Faun, sin aliento, se acercó a ella.

—¡Me he pasado tres días preguntándome si al final vendrías! —exclamó.

Jay se levantó trabajosamente de la roca y se dirigió hacia ellos.

Faun fue a abrazar a Jade, pero el leve respingo de ella lo detuvo de inmediato. Su rostro se ensombreció. Jade ardía en deseos de acariciarlo, pero no conseguía dar el último paso.

Jay se puso en movimiento, y Jade observó que era una especie de lobo que ella no había visto nunca. Era de una raza más esbelta y de piernas más altas, con un pecho de mayor tamaño y manchas por encima de los hombros que confluían en al pecho formando una V negra. Su tamaño llegaba a la cadera de un hombre. Lentamente, como si andar le exigiera una gran concentración, se aproximó y se sumergió bajo la mano de Faun. Jade escrutó aquel rostro enjuto y bello de lobo con unos ojos opacos como discos de nácar que miraban al vacío. Se dio cuenta, consternada, de que estaba ciego. Era un animal viejo y tenía en torno al hocico un pelaje de color blanco e hirsuto. Visto de cerca, no era, ni de lejos, tan fuerte como hacía suponer su pelaje espeso. Tenía las costillas marcadas y el ruido del agua y del viento parecían molestarle.
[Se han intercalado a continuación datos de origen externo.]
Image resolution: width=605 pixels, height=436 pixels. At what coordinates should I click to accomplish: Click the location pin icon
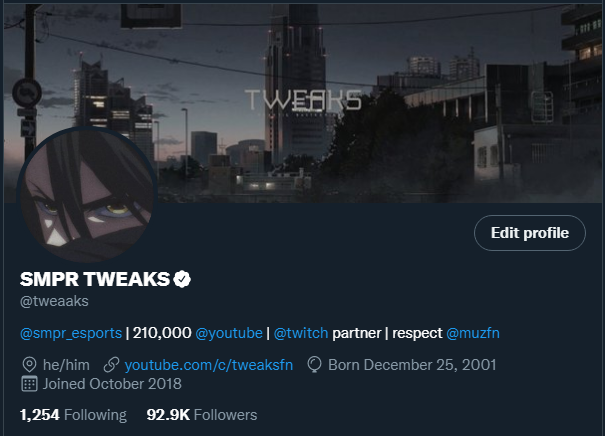tap(29, 365)
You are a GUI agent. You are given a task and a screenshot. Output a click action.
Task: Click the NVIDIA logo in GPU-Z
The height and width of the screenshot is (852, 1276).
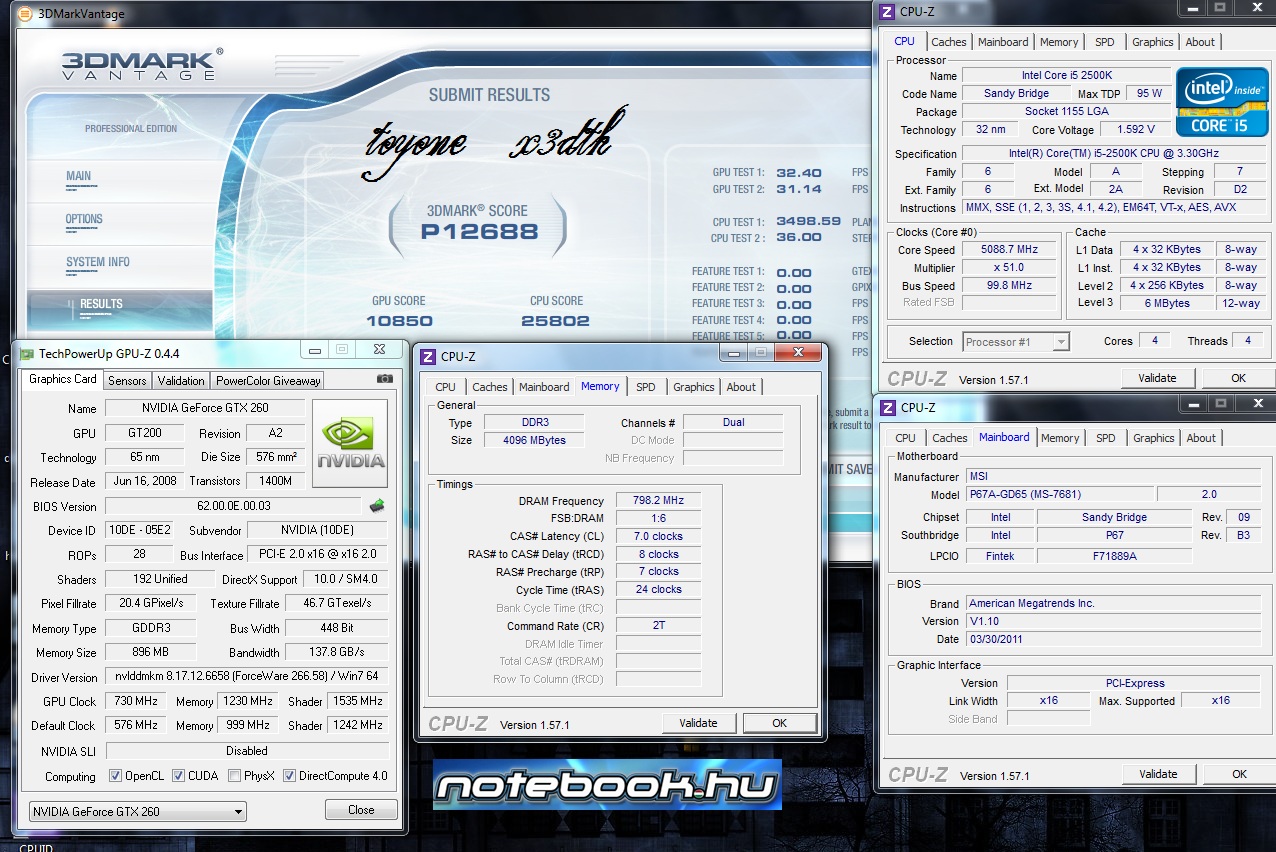(350, 444)
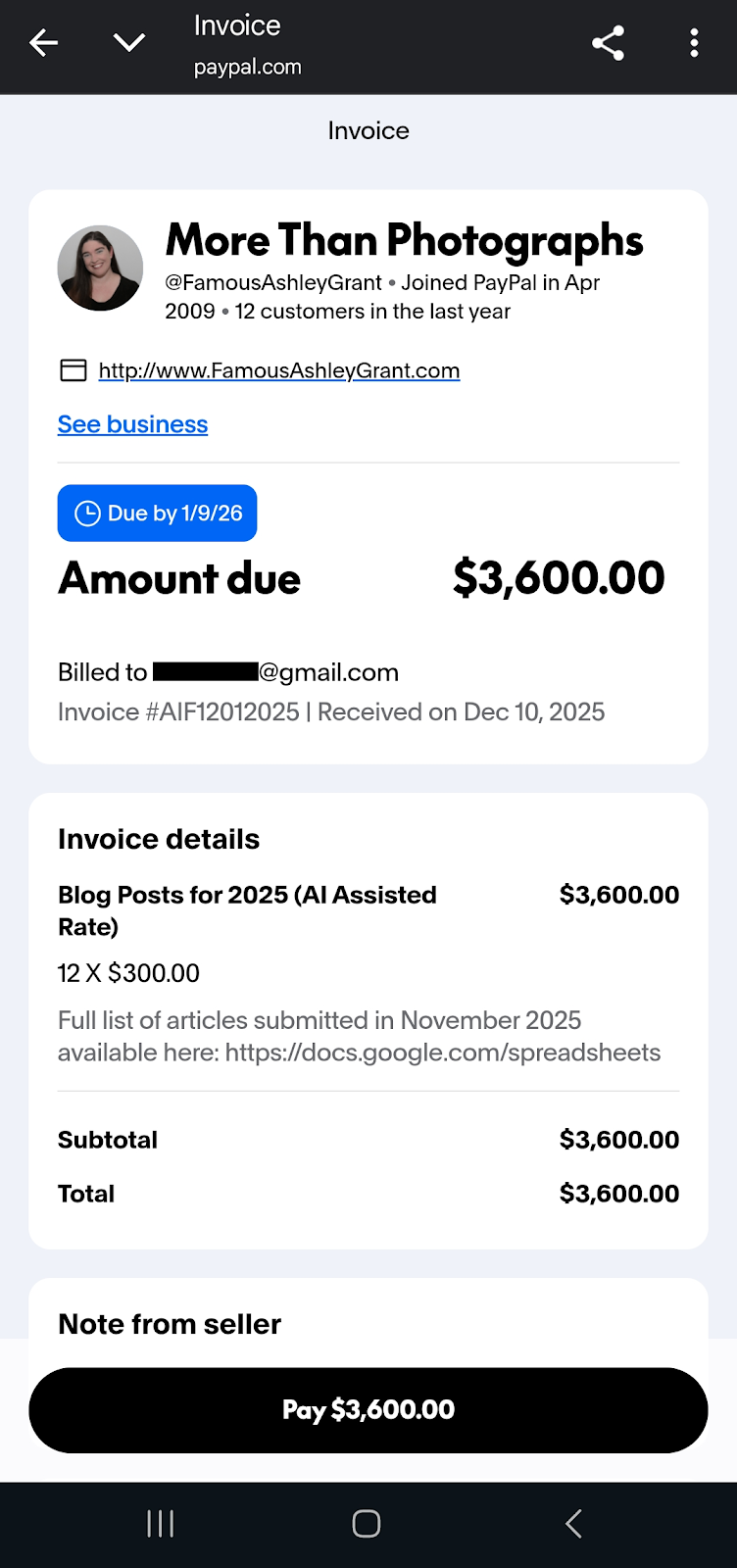Open the FamousAshleyGrant.com website link
Screen dimensions: 737x1568
coord(278,370)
—Ha pasado tanto tiempo a oscuras que se ha vuelto ciego —dijo Faun en voz baja—. Y después de tantos años en la jaula, va a necesitar un poco de tiempo para recuperarse.

—En la oscuridad, tú ves por los dos —dijo ella.
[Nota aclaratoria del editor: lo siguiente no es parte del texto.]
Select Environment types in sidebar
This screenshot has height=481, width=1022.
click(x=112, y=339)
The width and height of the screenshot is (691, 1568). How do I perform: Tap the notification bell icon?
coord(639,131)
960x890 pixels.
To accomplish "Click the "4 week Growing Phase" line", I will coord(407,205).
Al oírle la voz, el lobo olisqueo en su dirección e hizo un gruñido de desconfianza. Ella, asustada, retrocedió. Faun habló suavemente a Jay en la lengua de los nórdicos.

—Se acostumbrara a ti —dijo, excusándolo. Se mordió los labios con nerviosismo. El temor brillaba en su mirada—. Bueno, eso siempre que tú… realmente quieras quedarte conmigo.

Jade hizo acopio de todo su valor y tendió la mano hacia Faun. Jay se quedó quieto, pero erizó la piel. Jade notó que su corazón empezaba a latir más rápido. Faun, sin embargo, sonrió aliviado y se acercó cuidadosamente, como temiendo ahuyentarla. Musgo, nieve. Y helechos.

Era como si aquel aroma despertara en ella algo cálido, dulce y firme. Sus dedos se rozaron. Jade vaciló por un breve instante, pero luego lo abrazó. Faun le rodeó con los brazos la cintura y la atrajo hacia sí cuidado de no tocarle el hombro. El color rojo miel de sus ojos de media noche resplandecía, y Jade se preguntó si en ese momento él contemplaba al eco o a la mujer que amaba. Notó que él también se sentía inseguro. “¿Nos saldrá bien? —pensó ella—. ¿Empezar de nuevo?”. Al fin, ella superó el último límite y lo besó. Y experimentó de nuevo una sensación de caída y, a la vez, de abandono a un torrente ardiente de sentimientos. Notó el peligro de aquel beso, pero, cuando Faun se separó un poco de ella y la miró a los ojos, la sonrisa de él le volvió a recordar por qué lo quería.

—¿Y bien? —preguntó él, cariñoso—. ¿Vamos a los Bosques Boreales, o tal vez a las Ciudadelas?

—Empecemos recorriendo la costa —dijo ella—. Crucemos los bosques de la orilla hasta la próxima ciudad. Y desde allí, tal vez, partiremos por el mar hacia las islas Meridionales.

Faun se rió y asintió, y luego la soltó titubeante. Cuando se disponía a regresar a las Peñas para coger al fardo con sus cosas, Jade lo retuvo un instante.

—Faun —murmuró—, ¿sabes que hueles a nieve y bosque?

Él se encogió de hombros y le dirigió una sonrisa socarrona que la dejó sin aliento.